• [TEXTO EXTRAÍDO]

Mesmo na ausência de rabinos, os shlichim zelavam pelo rigor ritual, incluindo a lavagem do corpo e providências para o enterro. Ainda hoje sobrevivem como testemunhos da presença judaica na região os cemitérios de Cametá, Óbidos, Itaituba, Santarém, no Pará; e Parintins, Maués, Itacoatiara, Manacapuru, Tefé, no Amazonas; e, ainda, Iquitos, Contamana, Yurimaguas e Caballococha, no Peru. Os mesmos shlichim cuidavam do ensino de hebraico para os jovens, das cerimônias de casamento e brit-milá, além do culto e das orações. E, não raro, consultas aos rabinos e Chachamim que permaneceram no Marrocos. Há até uma responsa solicitada pela comunidade paraense, do rabi Itzchak (Ualid), grão-rabino e Av do Beit Din (chefe do Tribunal Rabínico) de Tetuan, publicada em Livorno nos anos 1855 e 1876.

• [MATERIAL COLETADO]

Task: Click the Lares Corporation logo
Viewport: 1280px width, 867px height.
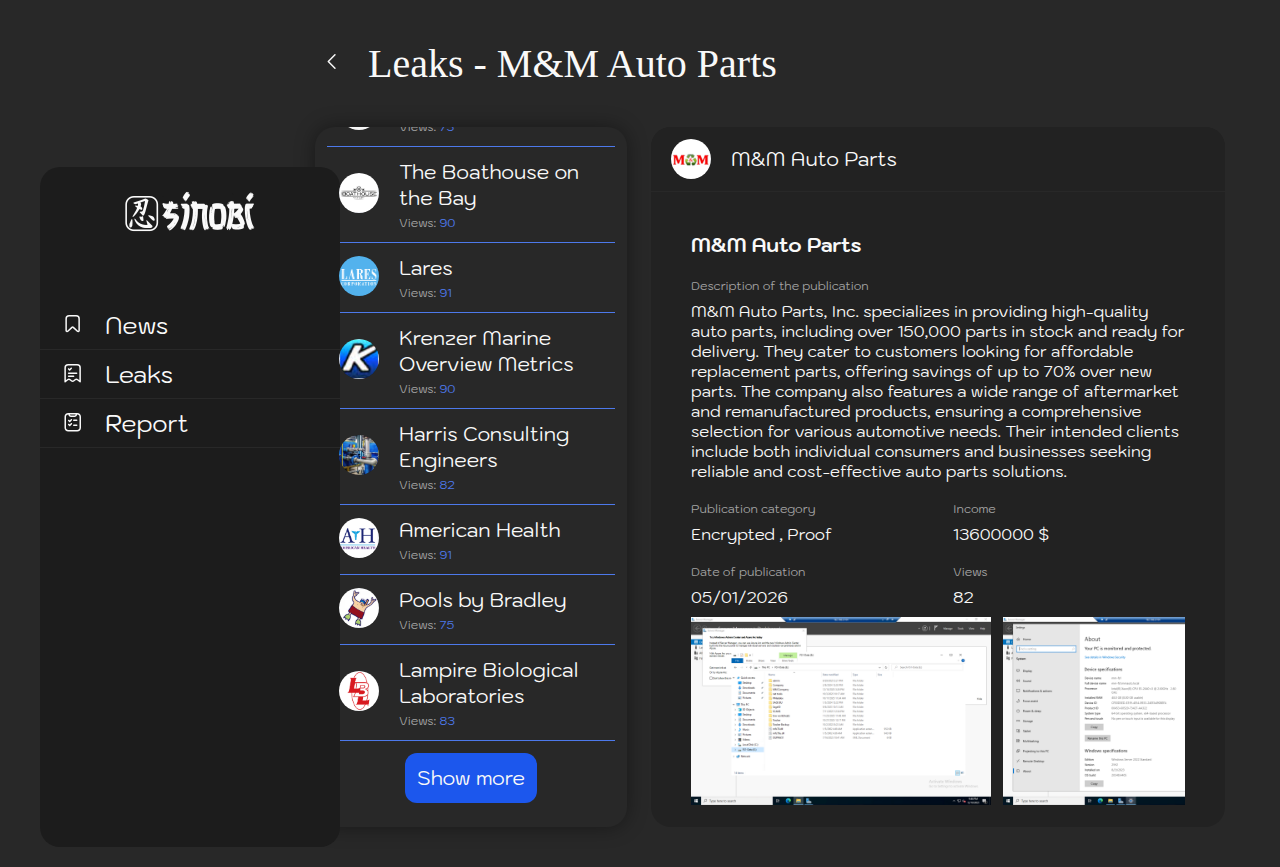Action: (359, 276)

• [EXERCÍCIO ESCRITO A]
Reproduza do texto sobre a presença judaica na Amazônia tudo o que vai de "Mesmo na ausência" até "1855 e 1876.".
• [EXERCÍCIO ESCRITO B]
Prossiga com o texto sobre a presença judaica na Amazônia a partir de sua última frase.

• [RESPOSTA A]
Mesmo na ausência de rabinos, os shlichim zelavam pelo rigor ritual, incluindo a lavagem do corpo e providências para o enterro. Ainda hoje sobrevivem como testemunhos da presença judaica na região os cemitérios de Cametá, Óbidos, Itaituba, Santarém, no Pará; e Parintins, Maués, Itacoatiara, Manacapuru, Tefé, no Amazonas; e, ainda, Iquitos, Contamana, Yurimaguas e Caballococha, no Peru. Os mesmos shlichim cuidavam do ensino de hebraico para os jovens, das cerimônias de casamento e brit-milá, além do culto e das orações. E, não raro, consultas aos rabinos e Chachamim que permaneceram no Marrocos. Há até uma responsa solicitada pela comunidade paraense, do rabi Itzchak (Ualid), grão-rabino e Av do Beit Din (chefe do Tribunal Rabínico) de Tetuan, publicada em Livorno nos anos 1855 e 1876.

• [RESPOSTA B]
Os tzadikim eram venerados e dentre eles destacava-se Shimon Bar Iochai. À mesa, a cashrut era adaptada às condições locais, sem ferir a Halachá. Em vez do vinho, a cachaça, as frutas tropicais e peixes para substituir as iguarias marroquinas. Com exceção da dafina e do couscous, de que não abriam mão de forma alguma. Os filhos aos poucos deixavam de falar o Haquitia, uma mistura de árabe, hebraico e ladino, mantendo apenas expressões muito significativas e sem paralelo em português (como traduzir, por exemplo, achlash, fecheado, abu, chosmin e sachorita?), e o ladino ficava como uma segunda língua falada em casa, entre los nuestros e cada vez menos. Com o fim da riqueza propiciada pela borracha, muitos judeus abandonaram o “sertão” e se estabeleceram em Belém ou emigraram para o sul.
As novas gerações se destacaram nas diversas profissões e na vida social de Belém e Manaus. Mas, não poucos permaneceram embrenhados na selva, naquelas pequenas vilas amazônicas, onde constituíram famílias e seus descendentes são conhecidos, hoje, como os “hebraicos”, embora poucos guardem ainda as tradições de seus antepassados.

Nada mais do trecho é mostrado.